#### [Schriftliche Aufgabe]
Gib die Einträge vom Anfang bis einschließlich der Zeile mit „pyautogui.click(x=637, y=33)“ unverändert wieder.

┄┄┄┄┄┄┄┄┄┄

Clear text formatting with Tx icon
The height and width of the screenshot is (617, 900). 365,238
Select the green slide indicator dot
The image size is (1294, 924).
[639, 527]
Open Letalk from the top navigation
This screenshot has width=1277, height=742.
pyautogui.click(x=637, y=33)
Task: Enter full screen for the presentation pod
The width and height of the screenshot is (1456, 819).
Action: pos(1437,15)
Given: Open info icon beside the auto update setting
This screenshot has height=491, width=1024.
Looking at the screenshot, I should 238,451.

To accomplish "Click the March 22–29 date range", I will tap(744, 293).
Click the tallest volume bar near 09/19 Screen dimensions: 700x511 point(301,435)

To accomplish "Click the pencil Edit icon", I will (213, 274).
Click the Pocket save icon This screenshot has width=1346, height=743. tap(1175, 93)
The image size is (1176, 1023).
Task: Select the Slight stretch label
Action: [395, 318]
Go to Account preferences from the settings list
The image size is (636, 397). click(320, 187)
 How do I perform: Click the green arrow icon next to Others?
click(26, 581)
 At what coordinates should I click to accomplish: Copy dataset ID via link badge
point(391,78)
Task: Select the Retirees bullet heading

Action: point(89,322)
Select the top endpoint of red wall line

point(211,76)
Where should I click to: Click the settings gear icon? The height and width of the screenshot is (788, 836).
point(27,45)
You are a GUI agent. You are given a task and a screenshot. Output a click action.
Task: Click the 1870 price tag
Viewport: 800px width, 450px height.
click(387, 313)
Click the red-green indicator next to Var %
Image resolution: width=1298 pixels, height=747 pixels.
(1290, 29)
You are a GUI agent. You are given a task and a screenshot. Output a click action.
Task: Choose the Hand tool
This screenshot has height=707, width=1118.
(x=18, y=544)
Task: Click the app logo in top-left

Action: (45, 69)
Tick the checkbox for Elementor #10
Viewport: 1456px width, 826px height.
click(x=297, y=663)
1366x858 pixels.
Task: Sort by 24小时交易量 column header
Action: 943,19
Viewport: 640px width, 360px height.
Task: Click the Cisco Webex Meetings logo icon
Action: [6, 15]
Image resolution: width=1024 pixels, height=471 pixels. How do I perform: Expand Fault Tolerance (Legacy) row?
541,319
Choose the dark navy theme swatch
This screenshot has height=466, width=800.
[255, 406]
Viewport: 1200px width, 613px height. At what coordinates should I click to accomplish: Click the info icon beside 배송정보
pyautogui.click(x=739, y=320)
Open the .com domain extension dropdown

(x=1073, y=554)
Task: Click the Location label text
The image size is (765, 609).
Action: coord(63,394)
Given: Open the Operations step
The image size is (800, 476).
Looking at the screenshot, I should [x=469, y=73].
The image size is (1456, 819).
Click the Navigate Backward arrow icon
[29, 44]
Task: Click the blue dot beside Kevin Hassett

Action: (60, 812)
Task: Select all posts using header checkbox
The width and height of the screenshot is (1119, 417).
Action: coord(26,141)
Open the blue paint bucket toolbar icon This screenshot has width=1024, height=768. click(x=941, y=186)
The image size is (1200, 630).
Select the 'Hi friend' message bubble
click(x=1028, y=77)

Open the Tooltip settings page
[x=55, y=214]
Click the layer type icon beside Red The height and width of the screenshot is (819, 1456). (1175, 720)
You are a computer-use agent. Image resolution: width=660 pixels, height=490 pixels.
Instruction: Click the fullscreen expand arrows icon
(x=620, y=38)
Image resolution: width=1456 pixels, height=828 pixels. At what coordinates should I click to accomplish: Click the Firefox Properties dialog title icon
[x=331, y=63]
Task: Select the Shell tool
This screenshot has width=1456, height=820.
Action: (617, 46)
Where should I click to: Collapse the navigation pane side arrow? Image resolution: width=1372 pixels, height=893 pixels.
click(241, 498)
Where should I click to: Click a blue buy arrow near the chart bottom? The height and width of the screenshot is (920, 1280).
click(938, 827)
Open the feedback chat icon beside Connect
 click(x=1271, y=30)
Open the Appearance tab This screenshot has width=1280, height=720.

┄┄┄┄┄┄┄┄┄┄

#### [Die Lösung]
Clear text formatting with Tx icon
The height and width of the screenshot is (617, 900). 365,238
Select the green slide indicator dot
The image size is (1294, 924).
[639, 527]
Open Letalk from the top navigation
This screenshot has width=1277, height=742.
pyautogui.click(x=637, y=33)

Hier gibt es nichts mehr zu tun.